(RECORDS FOR THIS TASK)
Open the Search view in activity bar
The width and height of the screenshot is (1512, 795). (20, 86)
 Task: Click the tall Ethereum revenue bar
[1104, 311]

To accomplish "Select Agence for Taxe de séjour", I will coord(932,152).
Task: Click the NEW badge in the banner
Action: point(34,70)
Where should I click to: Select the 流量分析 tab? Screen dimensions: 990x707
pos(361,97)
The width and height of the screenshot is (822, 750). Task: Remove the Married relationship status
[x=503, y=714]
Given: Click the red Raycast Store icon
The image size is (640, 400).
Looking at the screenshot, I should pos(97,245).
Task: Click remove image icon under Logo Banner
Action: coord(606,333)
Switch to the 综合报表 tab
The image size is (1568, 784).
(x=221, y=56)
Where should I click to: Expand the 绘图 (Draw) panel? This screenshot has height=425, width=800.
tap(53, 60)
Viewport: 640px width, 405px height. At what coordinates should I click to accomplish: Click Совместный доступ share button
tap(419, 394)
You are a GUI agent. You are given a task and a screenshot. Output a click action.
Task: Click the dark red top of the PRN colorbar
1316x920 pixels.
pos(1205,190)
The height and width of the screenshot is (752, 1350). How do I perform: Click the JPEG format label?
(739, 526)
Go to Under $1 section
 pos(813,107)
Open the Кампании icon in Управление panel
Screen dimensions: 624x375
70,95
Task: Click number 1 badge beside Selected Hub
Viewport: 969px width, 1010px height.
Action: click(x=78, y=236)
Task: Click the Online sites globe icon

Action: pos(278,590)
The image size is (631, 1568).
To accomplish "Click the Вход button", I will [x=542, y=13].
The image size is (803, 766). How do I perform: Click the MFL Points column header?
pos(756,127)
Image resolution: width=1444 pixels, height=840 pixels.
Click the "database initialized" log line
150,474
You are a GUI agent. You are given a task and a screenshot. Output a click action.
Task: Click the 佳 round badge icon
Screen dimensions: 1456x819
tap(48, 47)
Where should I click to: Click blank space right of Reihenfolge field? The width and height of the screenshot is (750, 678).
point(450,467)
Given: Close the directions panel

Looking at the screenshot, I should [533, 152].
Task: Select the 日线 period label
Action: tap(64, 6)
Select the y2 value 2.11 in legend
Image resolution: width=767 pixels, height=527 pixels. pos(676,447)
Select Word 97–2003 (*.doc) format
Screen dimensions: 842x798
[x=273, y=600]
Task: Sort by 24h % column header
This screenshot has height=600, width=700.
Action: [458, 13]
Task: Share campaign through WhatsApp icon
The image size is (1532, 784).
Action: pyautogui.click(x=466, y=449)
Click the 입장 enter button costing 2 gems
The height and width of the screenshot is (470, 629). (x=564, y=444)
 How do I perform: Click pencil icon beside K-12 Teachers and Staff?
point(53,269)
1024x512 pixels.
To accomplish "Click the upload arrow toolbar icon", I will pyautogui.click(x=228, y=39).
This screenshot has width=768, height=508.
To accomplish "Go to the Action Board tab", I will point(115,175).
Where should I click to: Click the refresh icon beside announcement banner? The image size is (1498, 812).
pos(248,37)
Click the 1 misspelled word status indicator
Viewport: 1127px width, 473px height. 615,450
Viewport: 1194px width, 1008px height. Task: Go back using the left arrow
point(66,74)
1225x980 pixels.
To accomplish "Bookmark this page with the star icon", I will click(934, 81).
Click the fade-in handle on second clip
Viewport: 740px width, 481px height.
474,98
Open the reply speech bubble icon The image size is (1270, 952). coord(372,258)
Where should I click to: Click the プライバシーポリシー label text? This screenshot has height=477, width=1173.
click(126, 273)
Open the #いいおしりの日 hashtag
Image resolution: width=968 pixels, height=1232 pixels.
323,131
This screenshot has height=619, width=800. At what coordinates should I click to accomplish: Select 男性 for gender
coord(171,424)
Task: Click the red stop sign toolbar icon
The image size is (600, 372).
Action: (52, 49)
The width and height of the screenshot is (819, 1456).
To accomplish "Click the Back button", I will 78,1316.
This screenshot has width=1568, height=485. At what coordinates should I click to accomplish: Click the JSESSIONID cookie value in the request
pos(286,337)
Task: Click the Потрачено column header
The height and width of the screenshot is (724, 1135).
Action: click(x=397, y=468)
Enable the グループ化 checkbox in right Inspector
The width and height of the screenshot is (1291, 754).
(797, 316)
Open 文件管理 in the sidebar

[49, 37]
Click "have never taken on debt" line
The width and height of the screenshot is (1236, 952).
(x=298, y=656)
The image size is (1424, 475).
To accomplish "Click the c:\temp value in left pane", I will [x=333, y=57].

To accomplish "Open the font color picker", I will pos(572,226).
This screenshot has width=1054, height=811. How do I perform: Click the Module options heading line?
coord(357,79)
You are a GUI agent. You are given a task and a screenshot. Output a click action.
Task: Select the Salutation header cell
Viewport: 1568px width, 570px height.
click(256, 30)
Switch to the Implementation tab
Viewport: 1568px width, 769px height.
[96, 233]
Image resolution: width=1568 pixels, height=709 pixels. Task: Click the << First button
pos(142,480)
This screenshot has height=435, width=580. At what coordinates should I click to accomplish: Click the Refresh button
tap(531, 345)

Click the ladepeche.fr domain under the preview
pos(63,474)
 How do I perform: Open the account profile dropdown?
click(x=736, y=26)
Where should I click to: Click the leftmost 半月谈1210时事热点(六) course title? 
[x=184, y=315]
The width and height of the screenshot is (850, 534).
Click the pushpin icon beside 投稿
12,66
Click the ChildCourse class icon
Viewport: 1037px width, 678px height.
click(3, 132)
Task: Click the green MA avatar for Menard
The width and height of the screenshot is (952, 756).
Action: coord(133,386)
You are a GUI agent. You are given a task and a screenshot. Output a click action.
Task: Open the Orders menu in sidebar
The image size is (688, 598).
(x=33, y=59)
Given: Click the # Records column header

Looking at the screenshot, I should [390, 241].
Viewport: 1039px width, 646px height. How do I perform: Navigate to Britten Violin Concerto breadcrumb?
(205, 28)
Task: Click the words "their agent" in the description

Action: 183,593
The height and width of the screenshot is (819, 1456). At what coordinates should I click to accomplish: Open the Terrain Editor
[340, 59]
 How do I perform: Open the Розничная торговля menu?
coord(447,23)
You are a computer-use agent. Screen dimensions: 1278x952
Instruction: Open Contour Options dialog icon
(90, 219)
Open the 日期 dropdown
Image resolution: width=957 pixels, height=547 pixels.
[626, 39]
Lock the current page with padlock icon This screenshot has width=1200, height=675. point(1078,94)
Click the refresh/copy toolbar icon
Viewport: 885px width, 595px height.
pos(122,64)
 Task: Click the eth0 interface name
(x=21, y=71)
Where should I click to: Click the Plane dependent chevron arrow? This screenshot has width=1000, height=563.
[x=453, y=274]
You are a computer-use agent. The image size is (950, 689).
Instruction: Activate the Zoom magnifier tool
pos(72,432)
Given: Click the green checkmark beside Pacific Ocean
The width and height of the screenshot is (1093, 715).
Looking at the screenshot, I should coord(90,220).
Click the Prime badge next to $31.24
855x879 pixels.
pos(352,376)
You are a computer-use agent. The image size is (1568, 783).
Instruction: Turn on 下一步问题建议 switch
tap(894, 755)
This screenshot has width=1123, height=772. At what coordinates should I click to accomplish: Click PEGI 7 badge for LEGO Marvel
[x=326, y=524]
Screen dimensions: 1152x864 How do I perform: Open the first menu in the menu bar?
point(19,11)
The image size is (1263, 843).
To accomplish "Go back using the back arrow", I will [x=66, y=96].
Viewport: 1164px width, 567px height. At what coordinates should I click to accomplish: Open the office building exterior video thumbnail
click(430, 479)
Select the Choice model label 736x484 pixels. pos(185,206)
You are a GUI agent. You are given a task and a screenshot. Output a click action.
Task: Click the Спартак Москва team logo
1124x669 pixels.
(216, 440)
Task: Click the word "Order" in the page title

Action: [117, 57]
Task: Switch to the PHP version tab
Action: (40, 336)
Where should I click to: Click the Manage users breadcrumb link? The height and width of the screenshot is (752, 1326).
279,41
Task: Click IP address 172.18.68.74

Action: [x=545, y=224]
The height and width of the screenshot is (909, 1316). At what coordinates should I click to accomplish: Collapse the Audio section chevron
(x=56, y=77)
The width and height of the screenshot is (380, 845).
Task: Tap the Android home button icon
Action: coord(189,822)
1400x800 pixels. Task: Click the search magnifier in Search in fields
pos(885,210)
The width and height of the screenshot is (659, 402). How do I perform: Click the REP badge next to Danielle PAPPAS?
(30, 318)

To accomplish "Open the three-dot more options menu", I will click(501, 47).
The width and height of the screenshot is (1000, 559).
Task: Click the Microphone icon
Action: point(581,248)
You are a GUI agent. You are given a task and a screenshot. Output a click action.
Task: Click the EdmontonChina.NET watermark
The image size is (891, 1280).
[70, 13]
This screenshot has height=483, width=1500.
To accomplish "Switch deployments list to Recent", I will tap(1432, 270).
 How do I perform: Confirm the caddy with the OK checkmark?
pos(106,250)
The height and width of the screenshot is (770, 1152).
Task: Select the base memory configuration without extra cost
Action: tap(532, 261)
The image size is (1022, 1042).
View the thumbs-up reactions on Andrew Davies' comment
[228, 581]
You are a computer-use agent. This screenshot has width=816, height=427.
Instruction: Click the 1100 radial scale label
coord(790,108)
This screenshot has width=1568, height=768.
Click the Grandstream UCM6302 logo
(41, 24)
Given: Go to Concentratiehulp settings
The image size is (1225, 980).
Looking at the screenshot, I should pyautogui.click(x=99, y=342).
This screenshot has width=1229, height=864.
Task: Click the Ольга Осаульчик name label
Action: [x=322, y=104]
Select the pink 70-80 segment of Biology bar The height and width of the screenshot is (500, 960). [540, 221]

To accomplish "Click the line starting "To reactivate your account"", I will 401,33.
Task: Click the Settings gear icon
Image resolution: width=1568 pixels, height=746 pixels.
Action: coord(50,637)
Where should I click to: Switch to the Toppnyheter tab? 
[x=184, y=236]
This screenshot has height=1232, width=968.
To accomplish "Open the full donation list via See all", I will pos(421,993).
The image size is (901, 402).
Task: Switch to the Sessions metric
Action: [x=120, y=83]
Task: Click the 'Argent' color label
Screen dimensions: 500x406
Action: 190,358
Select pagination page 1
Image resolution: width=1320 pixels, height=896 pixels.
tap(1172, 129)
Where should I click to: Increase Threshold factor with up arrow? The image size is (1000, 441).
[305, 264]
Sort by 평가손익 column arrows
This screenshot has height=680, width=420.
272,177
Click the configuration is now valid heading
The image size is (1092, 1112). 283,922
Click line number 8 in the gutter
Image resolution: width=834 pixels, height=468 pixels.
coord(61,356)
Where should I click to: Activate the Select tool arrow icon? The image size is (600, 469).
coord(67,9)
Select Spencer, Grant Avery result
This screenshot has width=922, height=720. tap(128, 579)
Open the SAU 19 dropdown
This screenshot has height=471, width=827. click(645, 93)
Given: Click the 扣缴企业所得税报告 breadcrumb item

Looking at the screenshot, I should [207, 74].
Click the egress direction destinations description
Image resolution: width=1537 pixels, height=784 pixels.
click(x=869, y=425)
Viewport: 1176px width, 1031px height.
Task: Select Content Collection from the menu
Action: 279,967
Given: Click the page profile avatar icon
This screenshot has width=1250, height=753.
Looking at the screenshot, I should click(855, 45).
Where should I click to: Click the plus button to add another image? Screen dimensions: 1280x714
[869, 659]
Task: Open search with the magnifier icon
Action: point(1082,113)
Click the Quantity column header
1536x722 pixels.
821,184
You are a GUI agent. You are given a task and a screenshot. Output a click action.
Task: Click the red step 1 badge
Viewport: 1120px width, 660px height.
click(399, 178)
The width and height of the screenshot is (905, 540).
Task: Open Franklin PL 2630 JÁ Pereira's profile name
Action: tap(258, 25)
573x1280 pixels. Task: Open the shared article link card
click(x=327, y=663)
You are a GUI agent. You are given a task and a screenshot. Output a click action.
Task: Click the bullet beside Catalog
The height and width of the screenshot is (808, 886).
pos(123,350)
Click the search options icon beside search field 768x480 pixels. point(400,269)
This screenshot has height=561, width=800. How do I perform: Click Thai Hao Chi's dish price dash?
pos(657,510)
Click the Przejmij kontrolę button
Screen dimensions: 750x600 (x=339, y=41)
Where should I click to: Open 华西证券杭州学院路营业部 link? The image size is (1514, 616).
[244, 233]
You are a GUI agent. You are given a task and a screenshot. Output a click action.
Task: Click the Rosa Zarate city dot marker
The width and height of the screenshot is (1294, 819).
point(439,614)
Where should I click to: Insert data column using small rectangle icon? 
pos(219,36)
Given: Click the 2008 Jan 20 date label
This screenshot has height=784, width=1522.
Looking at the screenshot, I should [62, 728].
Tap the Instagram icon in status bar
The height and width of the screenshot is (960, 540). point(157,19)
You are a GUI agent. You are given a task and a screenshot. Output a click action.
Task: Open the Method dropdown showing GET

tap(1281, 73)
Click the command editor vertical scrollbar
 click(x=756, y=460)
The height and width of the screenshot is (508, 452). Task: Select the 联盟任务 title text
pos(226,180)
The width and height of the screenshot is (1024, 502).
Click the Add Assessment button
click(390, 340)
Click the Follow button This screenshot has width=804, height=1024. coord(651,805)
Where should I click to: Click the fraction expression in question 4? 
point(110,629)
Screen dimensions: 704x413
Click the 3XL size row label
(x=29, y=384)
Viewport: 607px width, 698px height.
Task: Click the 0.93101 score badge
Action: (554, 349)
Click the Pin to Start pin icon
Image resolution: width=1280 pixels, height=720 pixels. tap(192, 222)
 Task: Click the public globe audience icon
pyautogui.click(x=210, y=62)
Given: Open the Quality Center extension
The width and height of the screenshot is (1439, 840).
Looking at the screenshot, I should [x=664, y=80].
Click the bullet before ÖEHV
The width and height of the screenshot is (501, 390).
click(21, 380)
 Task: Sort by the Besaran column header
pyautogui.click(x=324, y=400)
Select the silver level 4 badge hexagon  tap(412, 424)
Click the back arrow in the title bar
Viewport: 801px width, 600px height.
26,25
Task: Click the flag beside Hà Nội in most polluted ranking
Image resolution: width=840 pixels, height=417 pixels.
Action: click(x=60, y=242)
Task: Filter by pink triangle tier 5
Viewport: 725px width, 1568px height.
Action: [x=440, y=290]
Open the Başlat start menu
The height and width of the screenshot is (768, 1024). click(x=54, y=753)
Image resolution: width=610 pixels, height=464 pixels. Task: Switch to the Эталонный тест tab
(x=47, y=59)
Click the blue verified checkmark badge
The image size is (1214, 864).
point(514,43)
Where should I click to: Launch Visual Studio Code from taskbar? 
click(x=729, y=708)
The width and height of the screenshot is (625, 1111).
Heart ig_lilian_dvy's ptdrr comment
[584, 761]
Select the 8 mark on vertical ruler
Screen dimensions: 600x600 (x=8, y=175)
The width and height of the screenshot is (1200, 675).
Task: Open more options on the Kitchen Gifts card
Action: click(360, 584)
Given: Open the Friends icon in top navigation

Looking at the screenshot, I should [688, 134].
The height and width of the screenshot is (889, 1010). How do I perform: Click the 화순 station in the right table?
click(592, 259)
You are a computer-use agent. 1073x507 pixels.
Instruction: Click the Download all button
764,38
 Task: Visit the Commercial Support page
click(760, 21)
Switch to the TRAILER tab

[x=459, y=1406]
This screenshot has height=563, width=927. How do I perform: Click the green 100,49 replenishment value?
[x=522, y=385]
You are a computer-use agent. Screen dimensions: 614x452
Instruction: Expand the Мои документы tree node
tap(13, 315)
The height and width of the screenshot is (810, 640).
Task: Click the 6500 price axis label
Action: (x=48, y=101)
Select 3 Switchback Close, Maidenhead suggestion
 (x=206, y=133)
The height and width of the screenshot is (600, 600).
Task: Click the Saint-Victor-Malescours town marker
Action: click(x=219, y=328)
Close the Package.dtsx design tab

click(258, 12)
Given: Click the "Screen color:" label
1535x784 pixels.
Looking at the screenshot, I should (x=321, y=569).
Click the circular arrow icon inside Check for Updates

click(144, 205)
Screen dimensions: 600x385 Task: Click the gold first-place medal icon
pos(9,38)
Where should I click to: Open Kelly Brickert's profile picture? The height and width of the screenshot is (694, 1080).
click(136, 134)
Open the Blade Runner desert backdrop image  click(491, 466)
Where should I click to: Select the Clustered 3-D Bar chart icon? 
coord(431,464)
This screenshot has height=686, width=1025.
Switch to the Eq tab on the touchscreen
(End RECORDS FOR THIS TASK)
> [AIM OF THE TASK]:
In the listing above, find the line with "Image resolution: width=834" and the line with "Task: Click the bullet beside Catalog", then reproduce both and every line between them exactly.

> [RESPONSE AREA]:
Image resolution: width=834 pixels, height=468 pixels.
coord(61,356)
Where should I click to: Activate the Select tool arrow icon? The image size is (600, 469).
coord(67,9)
Select Spencer, Grant Avery result
This screenshot has width=922, height=720. tap(128, 579)
Open the SAU 19 dropdown
This screenshot has height=471, width=827. click(645, 93)
Given: Click the 扣缴企业所得税报告 breadcrumb item

Looking at the screenshot, I should [207, 74].
Click the egress direction destinations description
Image resolution: width=1537 pixels, height=784 pixels.
click(x=869, y=425)
Viewport: 1176px width, 1031px height.
Task: Select Content Collection from the menu
Action: 279,967
Given: Click the page profile avatar icon
This screenshot has width=1250, height=753.
Looking at the screenshot, I should click(855, 45).
Where should I click to: Click the plus button to add another image? Screen dimensions: 1280x714
[869, 659]
Task: Open search with the magnifier icon
Action: point(1082,113)
Click the Quantity column header
1536x722 pixels.
821,184
You are a GUI agent. You are given a task and a screenshot. Output a click action.
Task: Click the red step 1 badge
Viewport: 1120px width, 660px height.
click(399, 178)
The width and height of the screenshot is (905, 540).
Task: Open Franklin PL 2630 JÁ Pereira's profile name
Action: tap(258, 25)
573x1280 pixels. Task: Open the shared article link card
click(x=327, y=663)
You are a GUI agent. You are given a task and a screenshot. Output a click action.
Task: Click the bullet beside Catalog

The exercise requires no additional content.